# [Problems and tasks]
**a.** In the celebrity gossip column, which actress plays young Jada in All Eyez on Me?
**b.** List every event that Jada Pinkett Smith's quoted posts in the celebrity gossip column say never happened.
**c.** Carry on the celebrity gossip column from its final line about Madonna, in the same voice.

No concern. You’re just an entitled little drunk-ass actor who was in that movie ... oh, who cares.
A few weeks back word broke that a movie about Madonna’s life would be made and she went Madonna-shit all over Instagram about how dare people think they can tell her story.
And then, as if by magic, Madonna has decided to make her own film about her life and posted a make-up free selfie—because she’s a hardworking single mom, you know—on social media to reveal the news:
“A Woman’s work is never done!! 6 kids and many jobs = ratchet hair … Prepping my film not just whistling dixie!”
Seriously? Is anyone putting money into this sure-to-be mess? Madonna cannot act ... was anyone not listening to Patti LuPone ... and the only way I’d see this craptastic movie would be if Patti F**king LuPone plays the Material Girl.
I mean, since Madge ruined Evita for years to come, Patti can destroy Madonna ... and do so singing brilliantly.
So the new movie, All Eyez on Me, about Tupac Shakur, is not getting great buzz, and is especially getting reviled by one Jada Pinkett Smith. While she thinks the actors—Kat Graham plays young Jada and Demetrius Shipp Jr. is Tupac—were fine, she was all over social media with her complaints about the rest of the film:
“Forgive me… my relationship to Pac is too precious to me for the scenes in All Eyez On Me to stand as truth.”
She’s furious that a scene depicts Tupac reading her a poem:
“Pac never read me that poem. I didn't know that poem existed until it was printed in his book.”
Oh, how horrible that they did that Jada! Though I imagine it’s called creative license?
“Pac never said goodbye to me before leaving for LA. He had to leave abruptly and it wasn't to pursue his career.”
Again, this is awful? This is bad filmmaking? Sit down.
“I've never been to any of Pac's shows by his request. We never had an argument backstage. ... The reimagining of my relationship to Pac has been deeply hurtful.”
But that’s what most biopics are, Jada ... reimaginings. Seriously, find me one film about a real person that doesn’t change a few details and switch things around for dramatic effect.
I think Jada’s just mad that she and Will didn’t get to play the leads. So, again, Jada, sit down.
And ... back to Madge, who used social media, once again, to prove what a bitch she is, once again.

# [Data]
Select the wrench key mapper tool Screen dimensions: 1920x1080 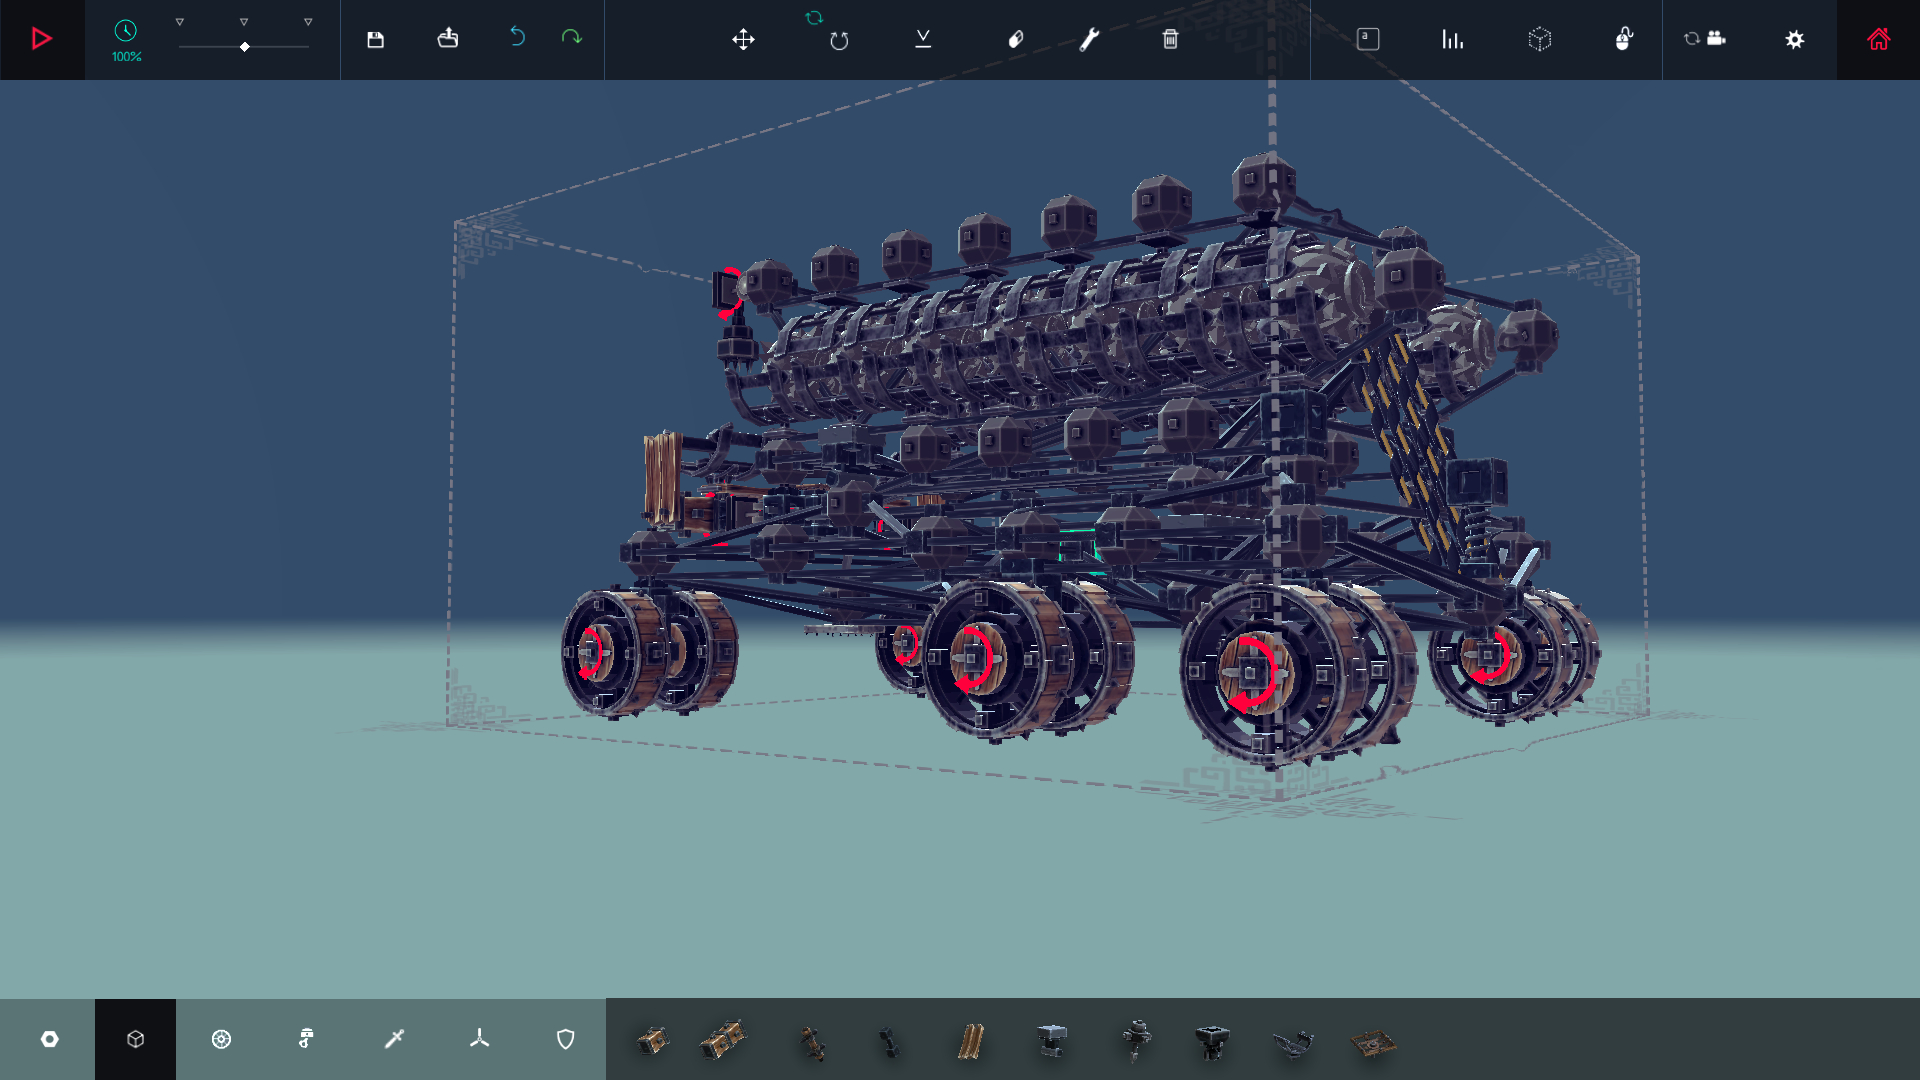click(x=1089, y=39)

# [Answer set]
**a.** Kat Graham plays young Jada.

**b.**
- Tupac reading her the poem
- Tupac saying goodbye to her before leaving for LA
- Her going to any of Tupac's shows
- The two of them having an argument backstage

**c.**
Taking to Instagram last Sunday, she posted a photo of her family with “Happy Mother’s Day” written across the top, in addition to a caption that made clear she knew exactly what day it was:
“And Happy Father’s Day to Me too because lets face it …………,,..,,,,,… Im the Mommy and the Daddy. I don’t care what the papers say.”
Lovely mother, you know, because her children, who have fathers, will see that bitchiness, but what does she care; it’s all about her.
Just days after a mistrial was declared in his sexual assault trial, Bill Cosby is said to be planning a motivational speaking tour ...
About what? How to drug and rape sixty women and not get arrested?
Oh, no, it’s not that at all. It’s about warning young athletes and even “married men” about the dangers of sex crime allegations.
Like I was saying ...
This hurts ... seriously. My favorite actor, three-time Oscar winner, Daniel Day-Lewis is retiring from acting.
It hurts. I have been a fan of DDL’s from the very beginning and am always amazed by his portrayals—from a young bleached blonde gay punk to freaking Abe Lincoln, and everything in between.
My Beautiful Laundrette. My Left Foot. In The Name Of The Father. The Unbearable Lightness of Being. Sunday, Bloody Sunday. A Room With A View. Gangs of New York. Nine. The Last of the Mohicans. There Will Be Blood. The Age of Innocence.
DDL has one last film set for release this fall: an untitled drama set in the world of high fashion directed by Paul Thomas Anderson.
Day-Lewis did not give a reason for his retirement but his spokeswoman, Leslee Dart said:
“Daniel Day-Lewis will no longer be working as an actor. He is immensely grateful to all of his collaborators and audiences over the many years. This is a private decision and neither he nor his representatives will make any further comment on this subject. ”
Day-Lewis is the only performer to ever win three best actor Oscars.
I’ll miss his films because all of them are brilliant.